ADP-glucose pyrophoshorylase (ADP-Glc PPase) catalyzes the first and limiting step in starch biosynthesis. In plants, the enzyme is composed of two types of subunits (small and large) and is allosterically regulated by 3-phosphoglycerate and phosphate. The pattern of expression and sugar regulation of the six Arabidopsis thaliana ADP-Glc PPase-encoding genes (two small subunits, ApS1 and ApS2; and four large subunits, ApL1-ApL4) has been studied. Based on mRNA expression, ApS1 is the main small subunit or catalytic isoform responsible for ADP-Glc PPase activity in all tissues of the plant. Large subunits play a regulatory role, and the data presented define a clear functional distinction among them. ApL1 is the main large subunit in source tissues, whereas ApL3 and, to a lesser extent, ApL4 are the main isoforms present in sink tissues. Thus, in source tissues, ADP-Glc PPase would be finely regulated by the 3-phosphoglycerate/phosphate ratio, whereas in sink tissues, the enzyme would be dependent on the availability of substrates for starch synthesis. Sugar regulation of ADP-Glc PPase genes is restricted to ApL3 and ApL4 in leaves. Sugar induction of ApL3 and ApL4 transcription in leaves allows the establishment of heterotetramers less sensitive to the allosteric effectors, resembling the situation in sink tissues. The results presented on the expression pattern and sugar regulation allow us to propose a gene evolution model for the Arabidopsis ADP-Glc PPase gene family.
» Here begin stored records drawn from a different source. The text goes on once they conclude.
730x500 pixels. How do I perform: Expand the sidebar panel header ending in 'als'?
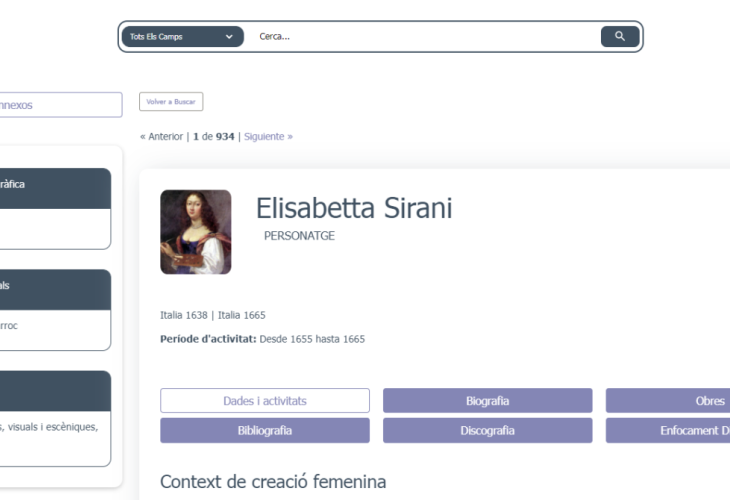[x=53, y=289]
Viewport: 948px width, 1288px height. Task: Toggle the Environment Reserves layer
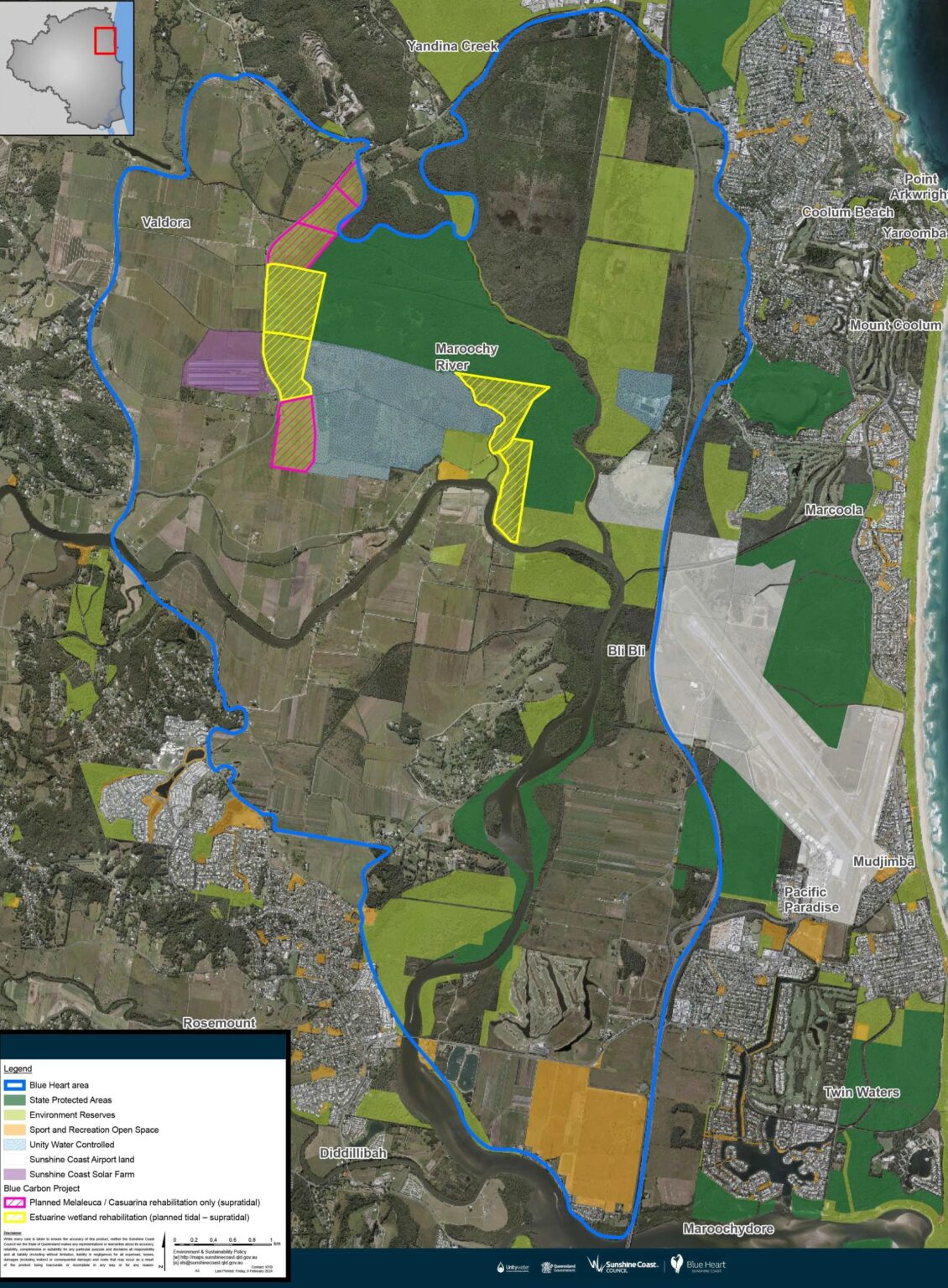[14, 1115]
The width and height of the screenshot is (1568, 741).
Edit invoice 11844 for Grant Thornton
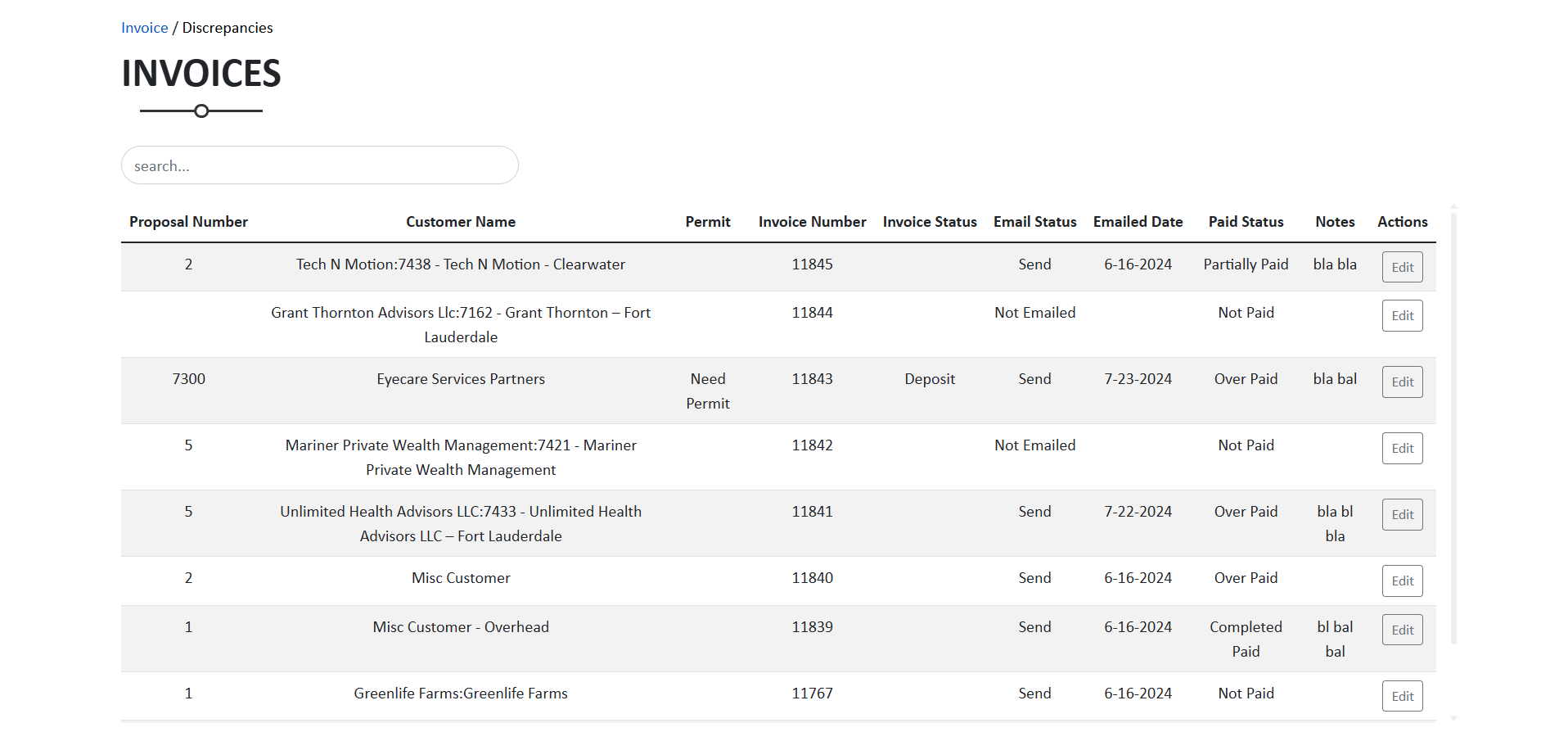click(x=1402, y=315)
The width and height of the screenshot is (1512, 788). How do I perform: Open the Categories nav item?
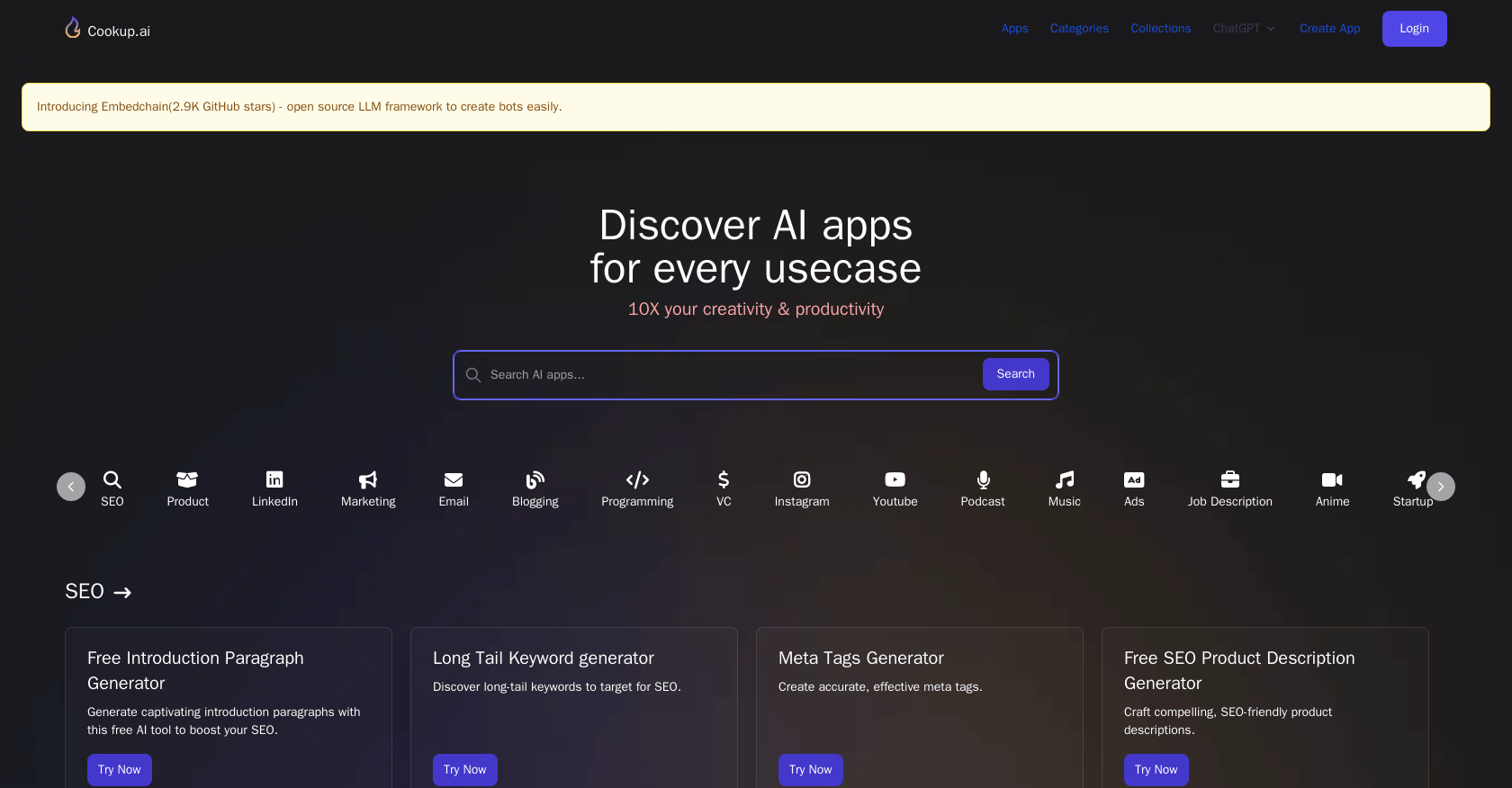click(1079, 29)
The different large subunit isoforms of Arabidopsis thaliana ADP-glucose pyrophosphorylase confer distinct kinetic and regulatory properties to the heterotetrameric enzyme.

ADP-glucose pyrophosphorylase catalyzes the first and limiting step in starch biosynthesis and is allosterically regulated by the levels of 3-phosphoglycerate and phosphate in plants. ADP-glucose pyrophosphorylases from plants are heterotetramers composed of two types of subunits (small and large). In this study, the six Arabidopsis thaliana genes coding for ADP-glucose pyrophosphorylase isoforms (two small and four large subunits) have been cloned and expressed in an Escherichia coli mutant deficient in ADP-glucose pyrophosphorylase activity. The co-expression of the small subunit APS1 with the different Arabidopsis large subunits (APL1, APL2, APL3, and APL4) resulted in heterotetramers with different regulatory and kinetic properties. Heterotetramers composed of APS1 and APL1 showed the highest sensitivity to the allosteric effectors as well as the highest apparent affinity for the substrates (glucose-1-phosphate and ATP), whereas heterotetramers formed by APS1 and APL2 showed the lower response to allosteric effectors and the lower affinity for the substrates. No activity was detected for the second gene coding for a small subunit isoform (APS2) annotated in the Arabidopsis genome. This lack of activity is possibly due to the absence of essential amino acids involved in catalysis and/or in the binding of glucose-1-phosphate and 3-phosphoglycerate. Kinetic and regulatory properties of the different heterotetramers, together with sequence analysis has allowed us to make a distinction between sink and source enzymes, because the combination of different large subunits would provide a high plasticity to ADP-glucose pyrophosphorylase activity and regulation. This is the first experimental data concerning the role that all the ADP-glucose pyrophosphorylase isoforms play in a single plant species. This phenomenon could have an important role in vivo, because different large subunits would confer distinct regulatory properties to ADP-glucose pyrophosphorylase according to the necessities for starch synthesis in a given tissue.